▶ _EXERCISES TO COMPLETE_
1. Answer these questions using the extract on web interface components:
(a) Why is a load-balancing device 13 provided?
(b) Besides interface from browser to web applications, what does the web server provide to web applications?
(c) In what document do the probe definitions reside?
2. In the extract on web interface components, copy out everything from "[0123] The web" down to "to web applications.".

#### EXTRACT PROVIDED ####

Like reference numerals have been used to designate like parts in
FIGS. 1-2. These interface components include controller I and the
web server K, residing in computer L, the registration interface M,
the probe definition interface N, and the reporting interface O,
all residing in the web server. A load-balancing device 13 is
provided because of the parallel redundancy of the interface
components K, M, N, and O.
[0123] The web server K provides interface from browser to web
applications, i.e. probe definition interface N, reporting
interface O, and registration interface M. The web server also
provides authentication and entitlement to web applications.
[0124] The end user computer L uses standard web browsers to
interface independently with each application. The registration
interface M requires that each user be registered to the system and
establishes credentials to be authenticated and entitlement to use
the system. The registration interface M is the web base
application, which enables users to register.
[0125] The probe definition interface N permits a user, once
registered, to define the unique aspects of the probe. The probe
definition interface provides a web browser base mechanism for the
user to configure probes and set parameters which ultimately make
up the probe definition and reside in the probe definition xml
document.
[0126] The reporting interface O is a browser-based mechanism to
provide real-time reporting back to the end user.

#### LISTED RECORDS ####

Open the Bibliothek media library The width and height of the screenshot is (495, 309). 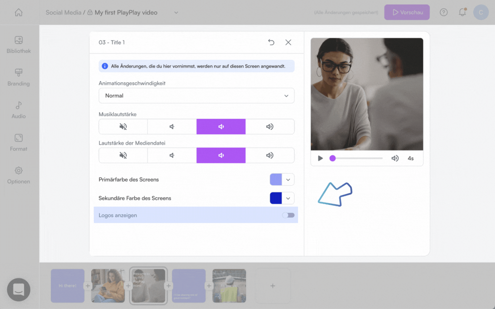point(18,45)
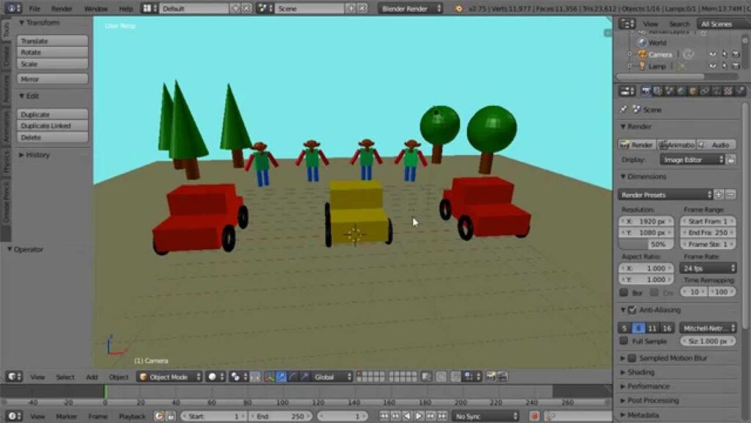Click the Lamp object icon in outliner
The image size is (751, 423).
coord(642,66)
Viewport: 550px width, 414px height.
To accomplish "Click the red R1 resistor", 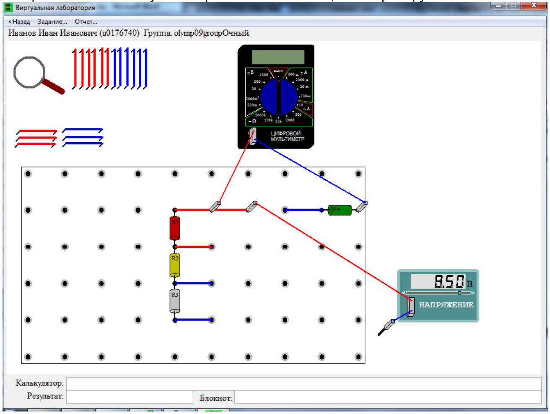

####
#### LISTED RECORDS ####

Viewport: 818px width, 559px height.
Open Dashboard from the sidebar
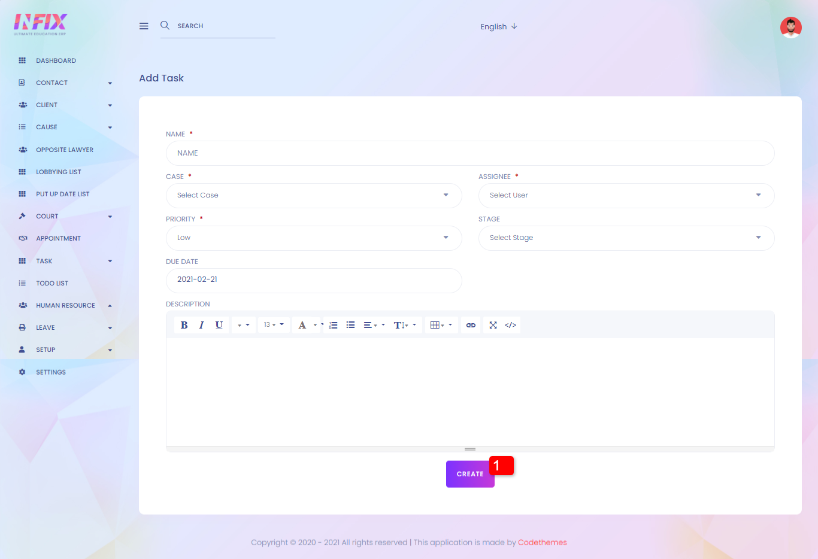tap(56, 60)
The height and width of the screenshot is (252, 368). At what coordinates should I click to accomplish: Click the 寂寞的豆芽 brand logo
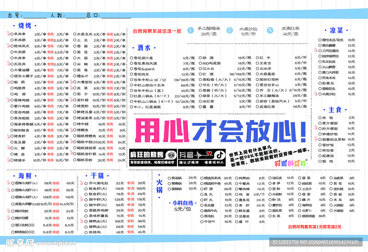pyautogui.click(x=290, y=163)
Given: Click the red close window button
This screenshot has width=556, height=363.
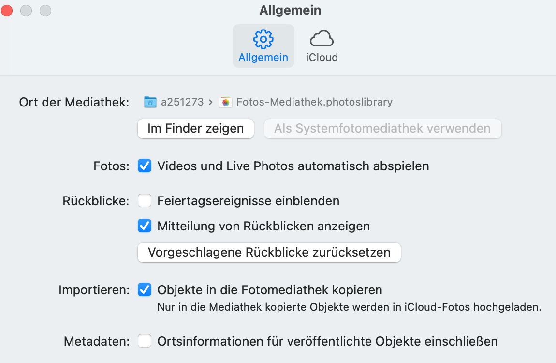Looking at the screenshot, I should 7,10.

####
#### LISTED RECORDS ####

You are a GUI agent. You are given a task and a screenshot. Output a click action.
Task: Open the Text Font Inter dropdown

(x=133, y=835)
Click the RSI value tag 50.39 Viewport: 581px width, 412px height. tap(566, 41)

####

▶ _FINAL RESULTS_
1.
(a) Because of the parallel redundancy of the interface components K, M, N, and O.
(b) Authentication and entitlement.
(c) The probe definition xml document.

2.
[0123] The web server K provides interface from browser to web
applications, i.e. probe definition interface N, reporting
interface O, and registration interface M. The web server also
provides authentication and entitlement to web applications.